Old Is Gold: Optimizing Single-Threaded Applications with Exgen-Malloc

16•todsacerdoti•3mo ago

Comments

fanf2•3mo ago

At a quick skim this looks like they reinvented something very similar to phkmalloc, but they didn’t cite phkmalloc nor include it in their benchmarks.

https://phk.freebsd.dk/sagas/phkmalloc/

https://cgit.freebsd.org/src/tree/lib/libc/stdlib/malloc.c?h...

jauntywundrkind•3mo ago

It feels like there's so many weird interesting wins from abandoning SMP CPU coherency. Giving each core its own memory space & own work skips by so many gotchas & contentions.

This is nicely moving down the stack from some other nearby work. ByteDance just released code for Parker, a Linux multi-kernel approach where each core gets its own copy of Linux (and there's one coordinator core). There's another more general multi-kernel on one system approach that also has been quite active recently, that's more general (not strictly 1:1 cores kernel). https://www.phoronix.com/news/Linux-Parker-Proposal https://www.phoronix.com/news/Multi-Kernel-Linux-v2

(Obviously we can and do do lots of single thread per core work already: these emerging multi-kernel ideas are trying to push new territory, new isolation, eliminate yet more contention.)

bcrl•3mo ago

Parker is what Larry McVoy advocated for Linux back during the early days of multiprocessor scaling work. The idea was basically to treat an MP system as a cluster. Everything old is new again!

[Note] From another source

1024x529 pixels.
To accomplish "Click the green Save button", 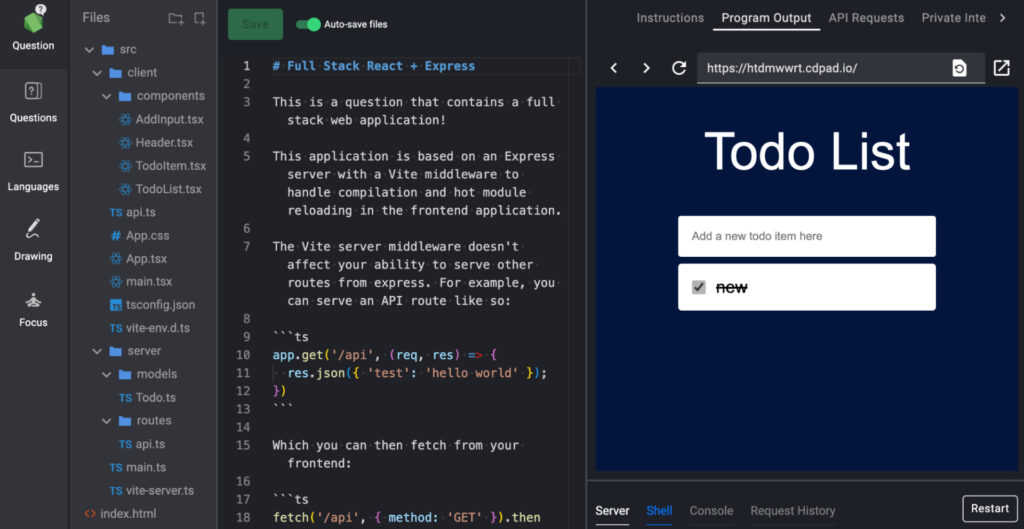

Personally, I would never agree to give up SMP CPU coherency. Multiprocessor systems are hard enough to debug with hardware cache coherency that adding in entirely new unpredictable non-deterministic behaviour would lead to more developers losing the rest of their hair prematurely. And it would likely introduce an entirely new class of security issues that nobody ever imagined that would require even worse performance draining software workarounds.

Some things are best done in hardware.

vacuity•3mo ago

See also Barrelfish for a multikernel research implementation. I think fos also qualifies.

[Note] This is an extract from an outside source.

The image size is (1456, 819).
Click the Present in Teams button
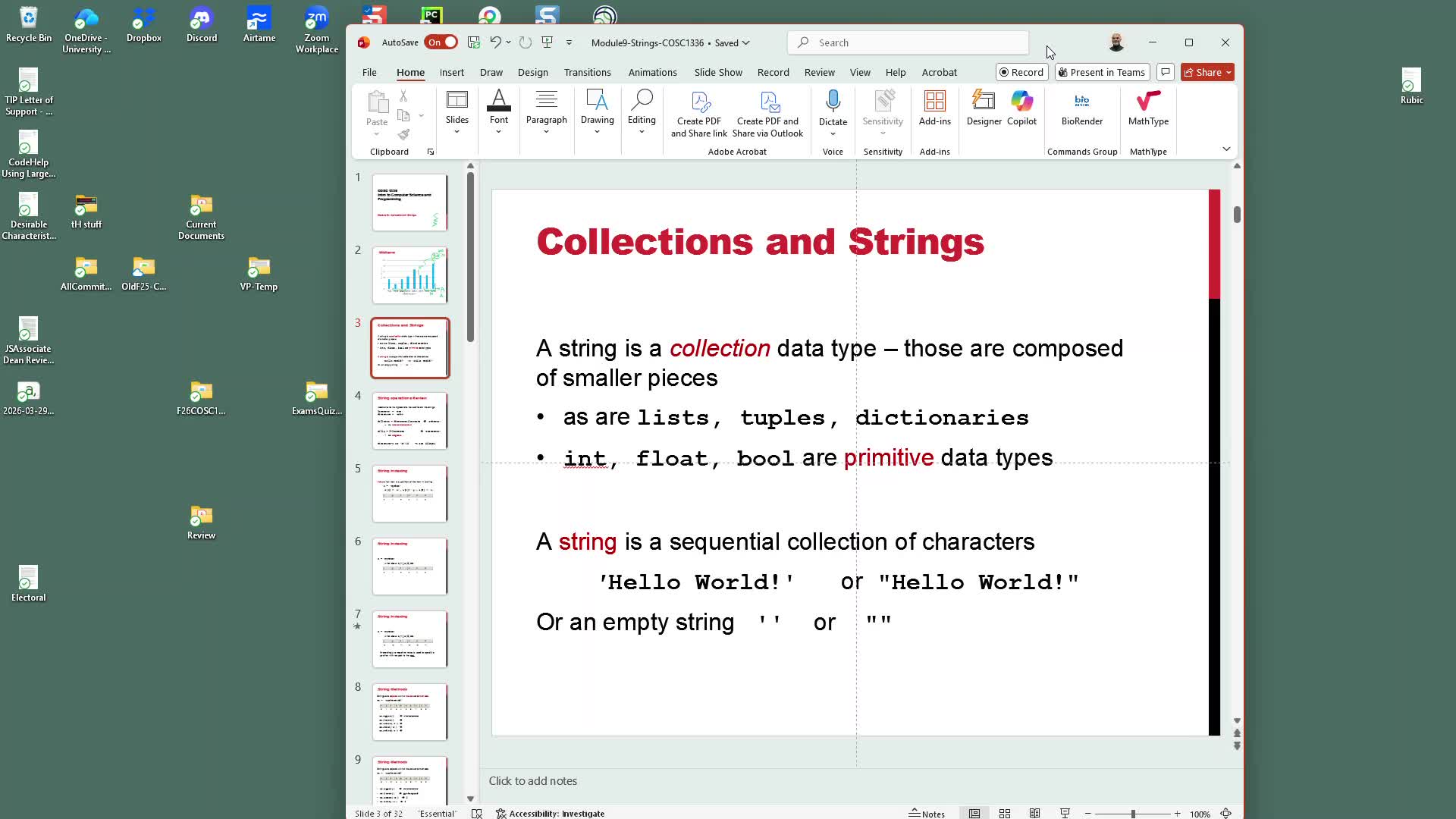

> Personally, I would never agree to give up SMP CPU coherency. Multiprocessor systems are hard enough to debug with hardware cache coherency that adding in entirely new unpredictable non-deterministic behaviour would lead to more developers losing the rest of their hair prematurely. And it would likely introduce an entirely new class of security issues that nobody ever imagined that would require even worse performance draining software workarounds.

What are you envisioning is the alternative hardware (or is it software?), and why? I assume this is referring to some mechanism for multikernel support that doesn't rely on cache coherence. It seems like there are probably alternatives to full cache coherence that would be neutral, or better, after experience. You didn't provide substantive evidence, but on the other hand, at least multikernels on unmodified hardware seem promising.

gregw2•3mo ago

Larry (SGI) had lived through IRIX fine grained locking and even SGI's NUMA hardware cache coherency based on Stanford research right? Was his take that the complexity wasn't worth it given his experiences at SGI, or that it was just too much for an open source community to tackle without owning the hardware layers?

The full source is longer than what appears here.